GIVEN TASK: Copy the data starting at the line containing "Browse for Instance root directory" and ending at the line containing "This screenshot has", swapping "key activation icon" for "license key icon" and changing nothing else. Leave the pictures out.

RECORDED INFORMATION:
## Begin

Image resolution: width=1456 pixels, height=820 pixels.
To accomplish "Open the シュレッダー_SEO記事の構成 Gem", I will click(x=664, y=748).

## End
## Begin

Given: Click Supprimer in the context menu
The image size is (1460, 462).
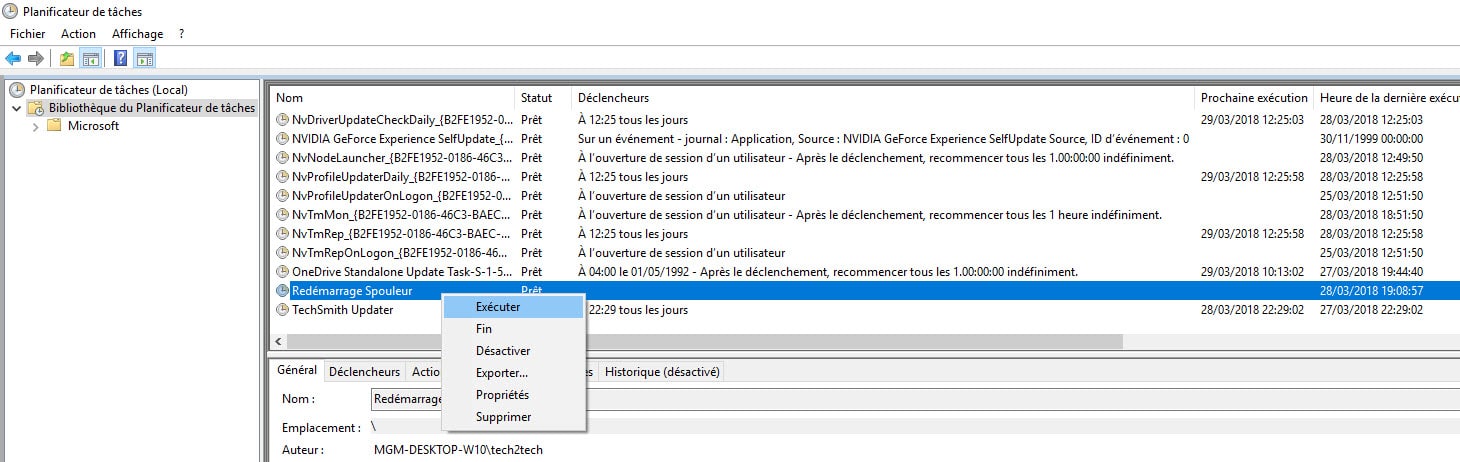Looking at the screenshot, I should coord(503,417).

## End
## Begin

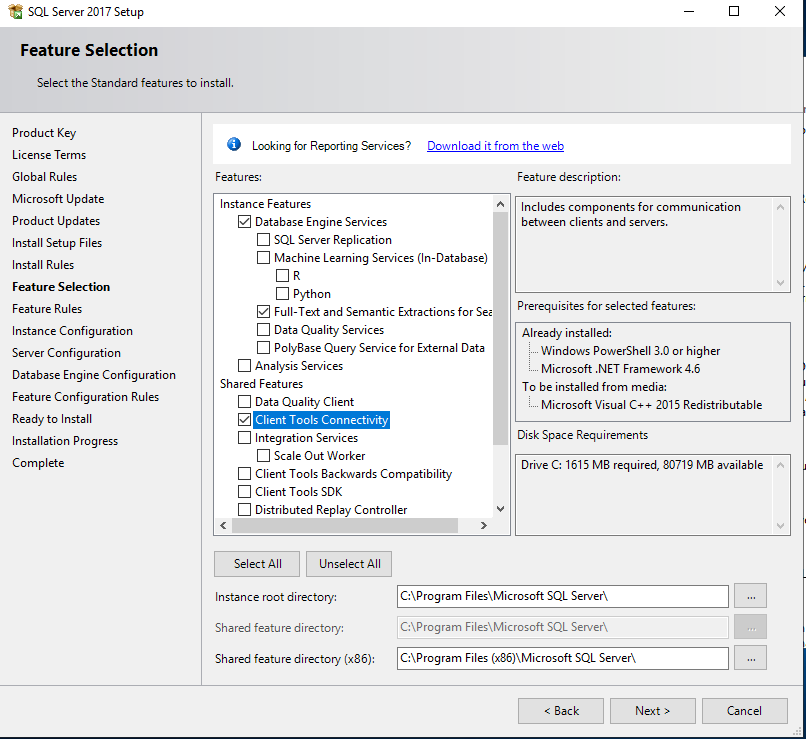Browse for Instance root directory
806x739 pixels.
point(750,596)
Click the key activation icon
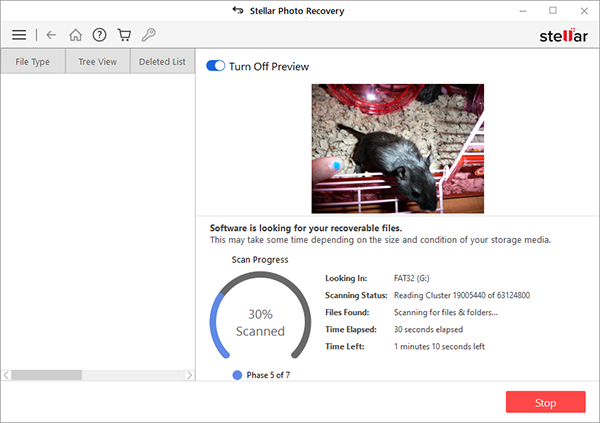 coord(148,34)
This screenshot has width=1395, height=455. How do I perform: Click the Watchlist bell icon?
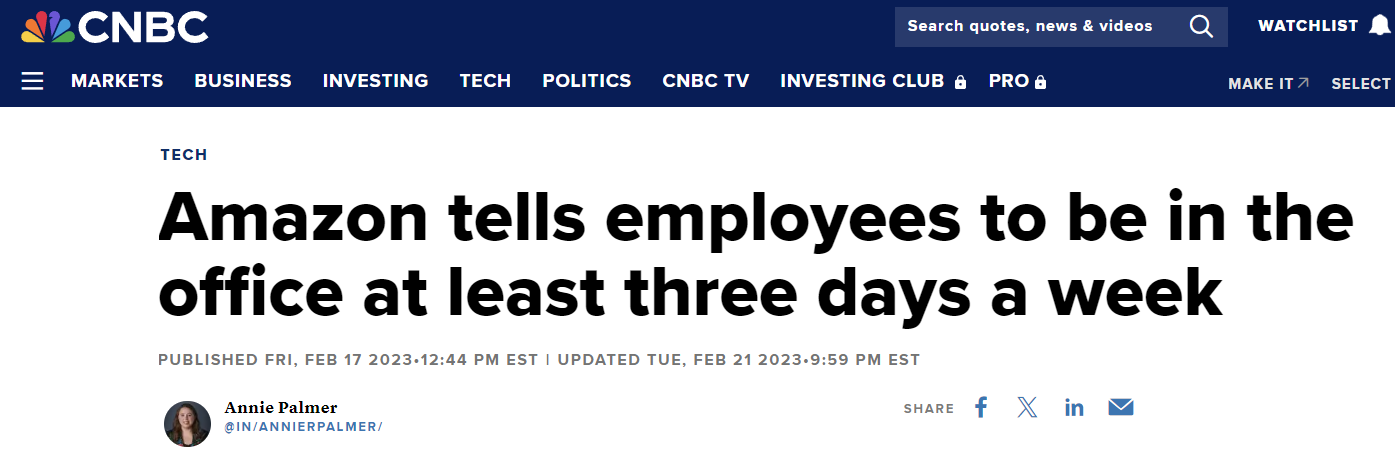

## End

SOLUTION FOR THIS TASK:
Browse for Instance root directory
806x739 pixels.
point(750,596)
Click the license key icon
 coord(148,34)
This screenshot has width=1395, height=455. How do I perform: Click the Watchlist bell icon?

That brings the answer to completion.